→ DOCUMENT EXTRACT:
[start]
I got the clock and I got tens of 74HC595. I could even make a shift register with a 74HC574 or 74HC293. I have also already written 2 working serial receive circuits in VHDL so it shouldn't be hard to design another with TTL-style logic. But for this project I don't have the luxury of spawning arbitrary logic with a few key presses and some clicks.

The shift register is only the easy part of the story. Serial reception is classically the domain of finite state machines, with counters peppered here and there. Furthermore, that kind of circuit has to work with several clock granularities because

1. If you have an existing clock at the right baud rate, it doesn't matter because the sender certainly is phase-shifted. We can forget the baud generator of board P1B.
2. You need a main clock that is a multiple of the baud rate (we got it already)
3. You have to divide this clock again to get the baud rate, but you have to synchronise it "somehow", so it runs with the right phase.
4. Oh and once synchronised, actual data synchronisation happens by delaying the shift clock by half a bit-time, not a full bit time, so you have to handle two durations...

Let's add another constraint. No, I don't care about parity (we're doing 1 start and 1 stop bit only). To increase reliability, the start bit must be low during a whole half cycle. Only then can we start shifting data in.
[end]
→ SOURCE MATERIAL:
[start]
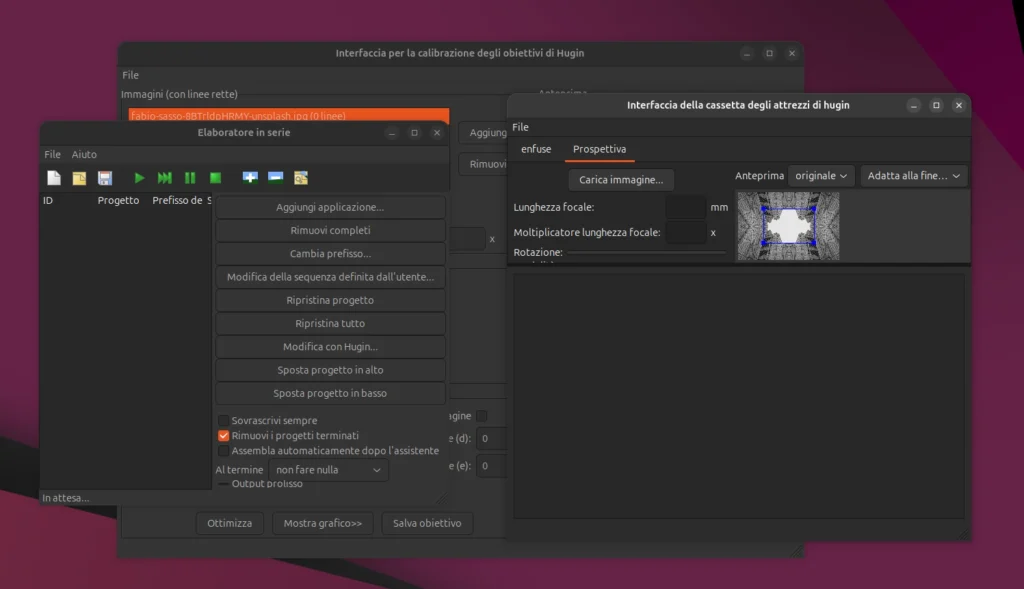Open a batch file with the folder icon

[79, 178]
[end]
→ LIST OF TASKS:
A: For each statement, answer yes or no according to the serial reception text, and quote the exact words of the text that decide it: (i) the receiver will check parity; (ii) the baud generator of board P1B will be used for reception; (iii) the start bit has to stay low for a whole half cycle before data is shifted in.
B: Return the passage of the serial reception text starting with "I got the clock" and going on through "of board P1B.".
The listing has no connection to the text about serial reception.

→ SOLUTIONS TO EACH TASK:
A:
(i) No: "No, I don't care about parity (we're doing 1 start and 1 stop bit only)."
(ii) No: "We can forget the baud generator of board P1B."
(iii) Yes: "To increase reliability, the start bit must be low during a whole half cycle. Only then can we start shifting data in."

B:
I got the clock and I got tens of 74HC595. I could even make a shift register with a 74HC574 or 74HC293. I have also already written 2 working serial receive circuits in VHDL so it shouldn't be hard to design another with TTL-style logic. But for this project I don't have the luxury of spawning arbitrary logic with a few key presses and some clicks.

The shift register is only the easy part of the story. Serial reception is classically the domain of finite state machines, with counters peppered here and there. Furthermore, that kind of circuit has to work with several clock granularities because

1. If you have an existing clock at the right baud rate, it doesn't matter because the sender certainly is phase-shifted. We can forget the baud generator of board P1B.